The problem: Return the entry lines word for word, from the line with "This screenshot has height=600, width=1000." to the line with "The width and height of the screenshot is (624, 432).", including both of those lines. Leave the pictures out of your answer.

The records:
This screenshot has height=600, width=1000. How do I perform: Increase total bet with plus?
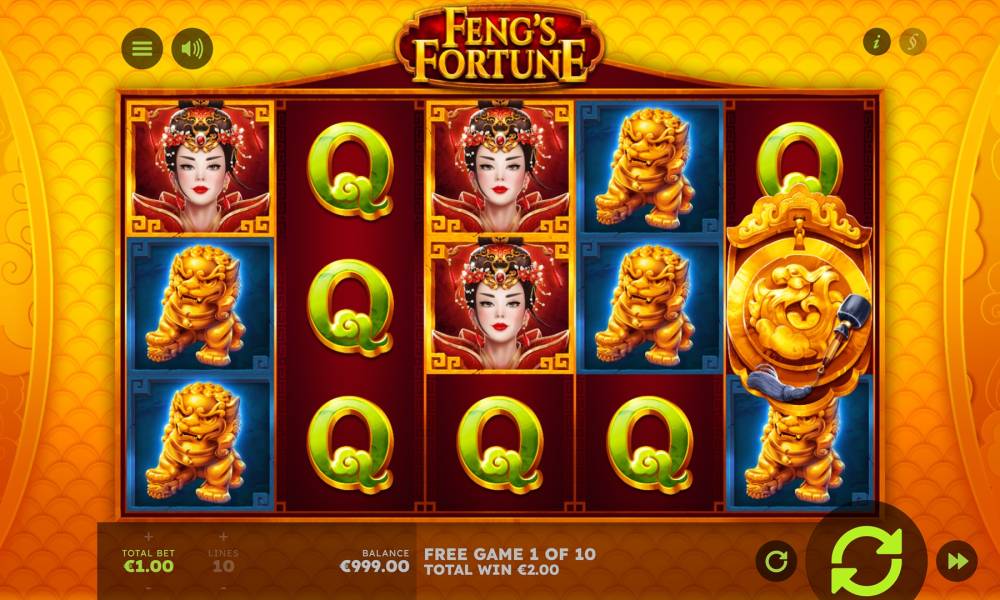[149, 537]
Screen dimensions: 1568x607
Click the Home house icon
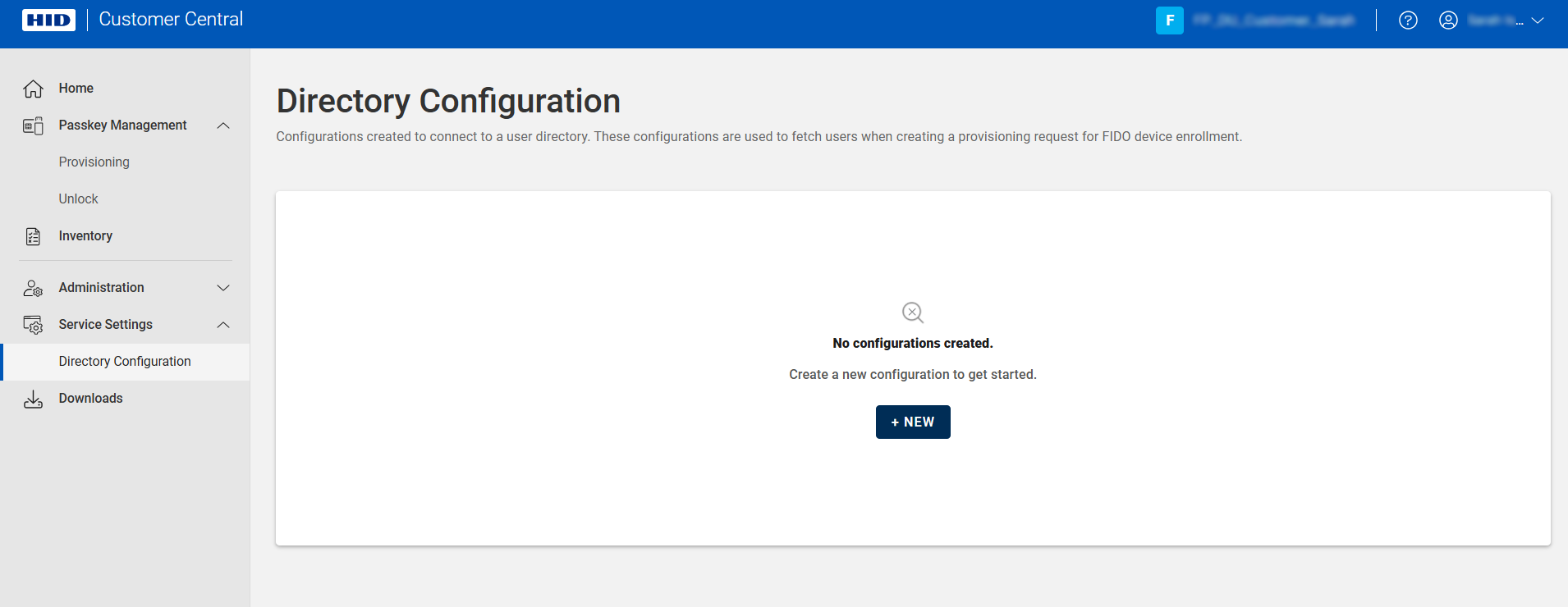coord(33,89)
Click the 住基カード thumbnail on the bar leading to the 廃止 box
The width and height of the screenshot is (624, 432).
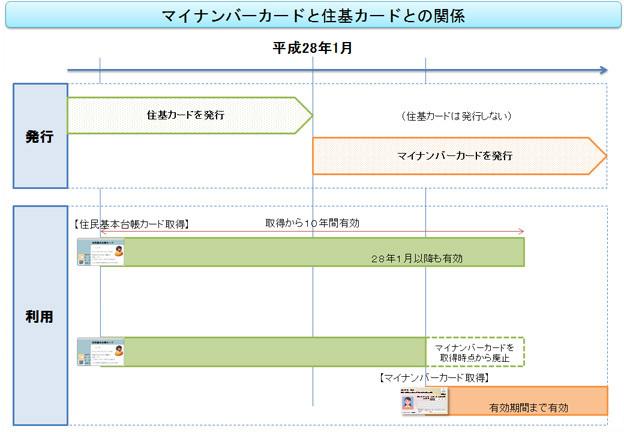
...
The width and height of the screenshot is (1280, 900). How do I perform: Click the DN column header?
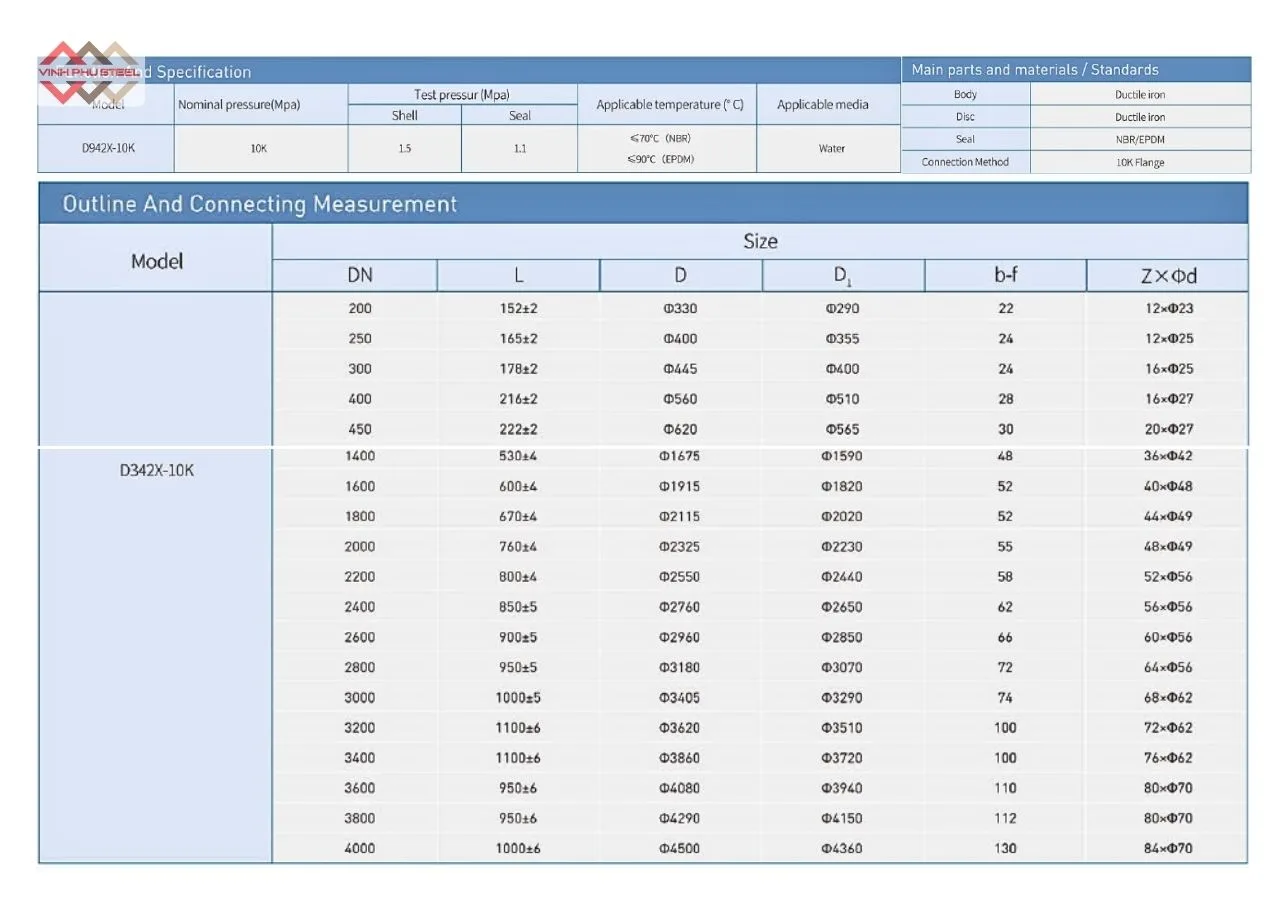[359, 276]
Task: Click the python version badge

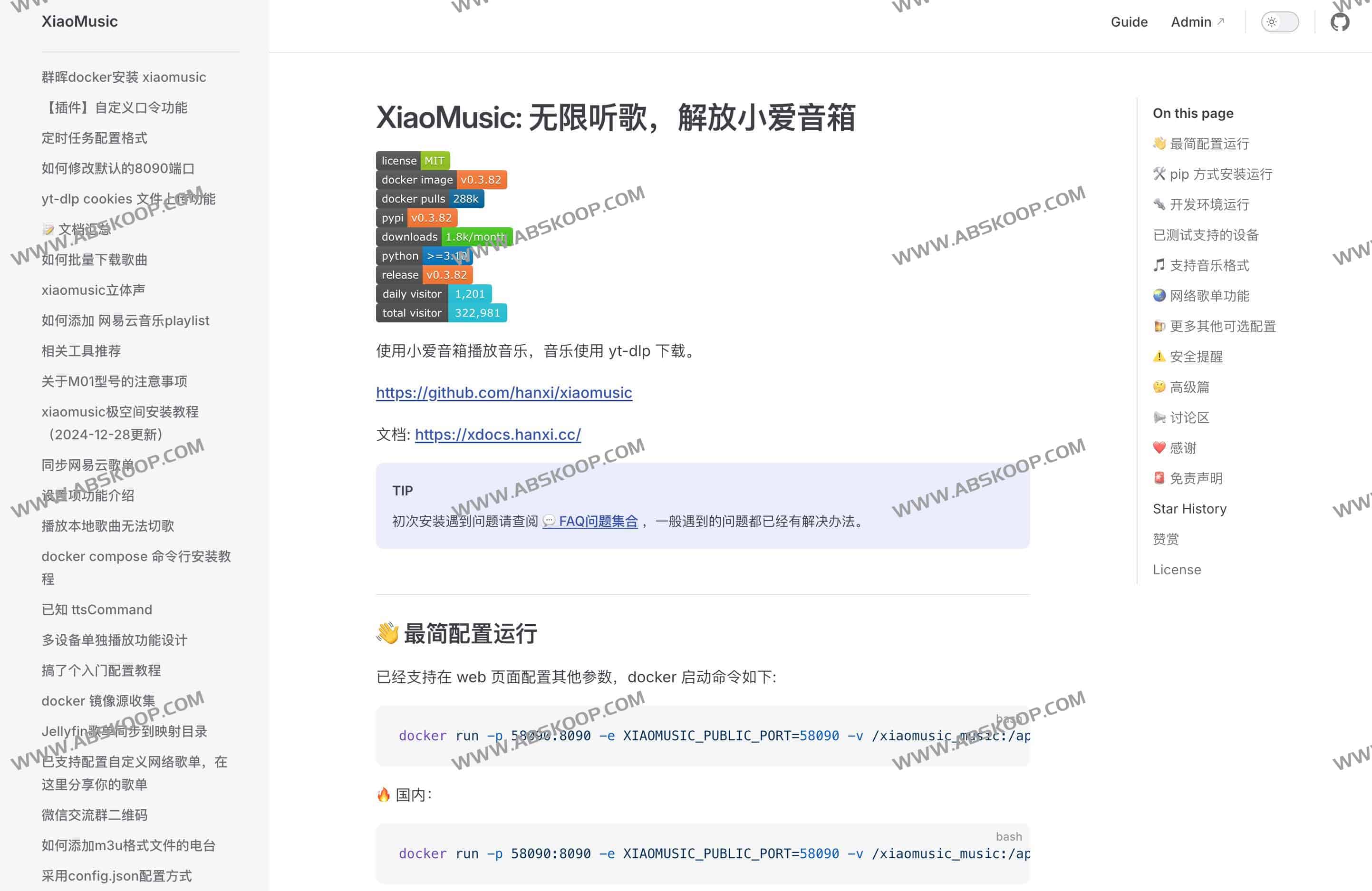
==
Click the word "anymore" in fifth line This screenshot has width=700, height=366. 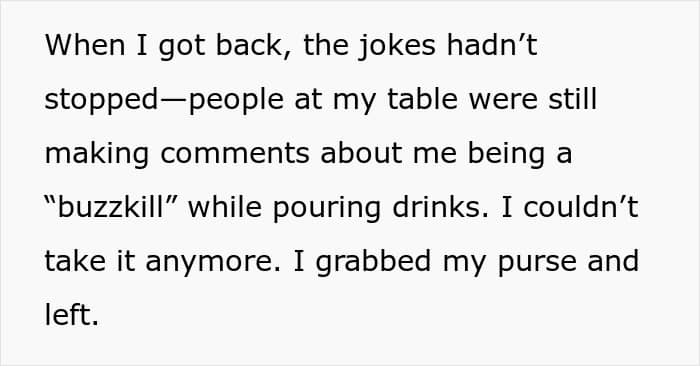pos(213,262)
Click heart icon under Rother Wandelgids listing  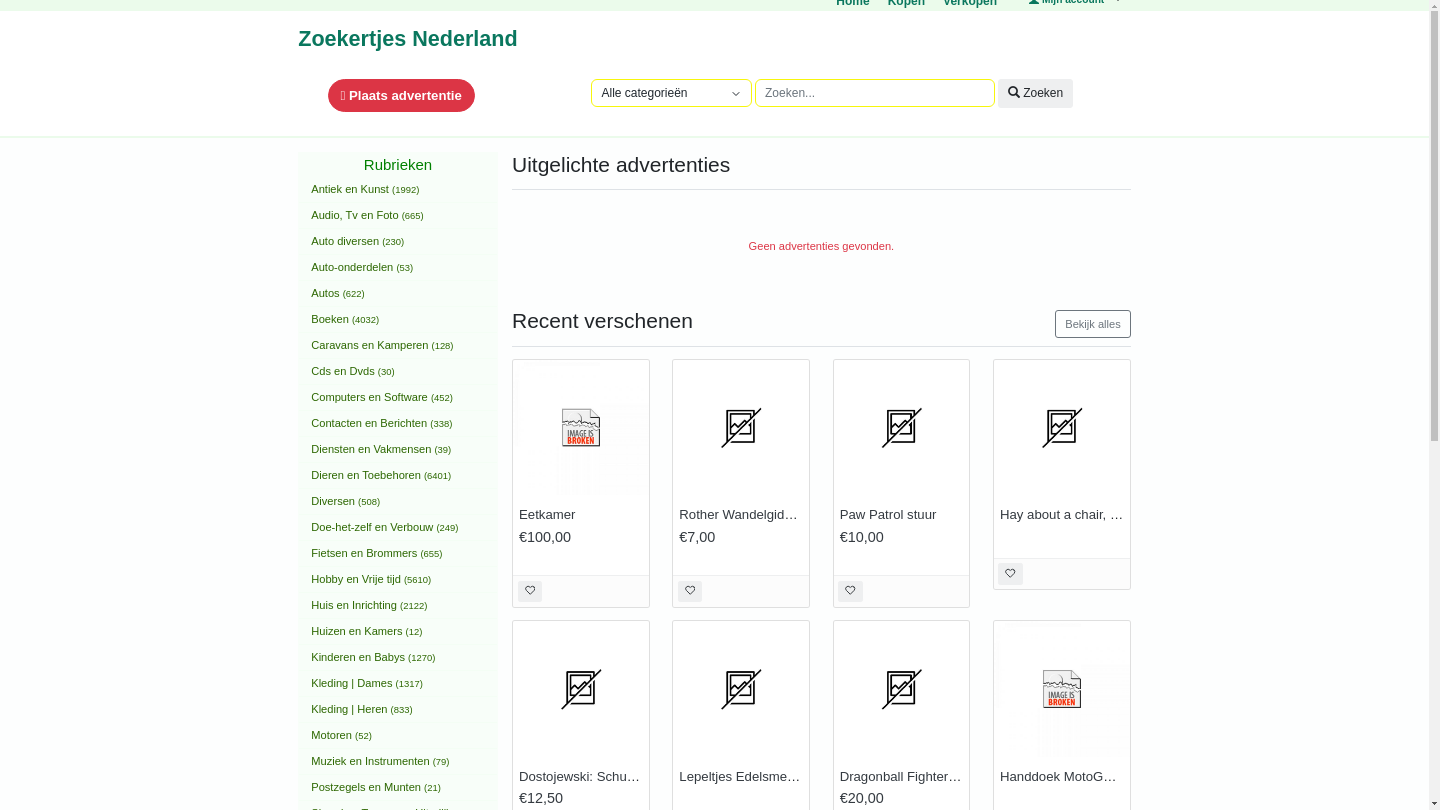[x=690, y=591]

The output:
This screenshot has height=600, width=1000. How do I perform: Increase total bet with plus?
[149, 537]
Screen dimensions: 1568x607
Click the Home house icon
coord(33,89)
Click the 住基カード thumbnail on the bar leading to the 廃止 box
The width and height of the screenshot is (624, 432).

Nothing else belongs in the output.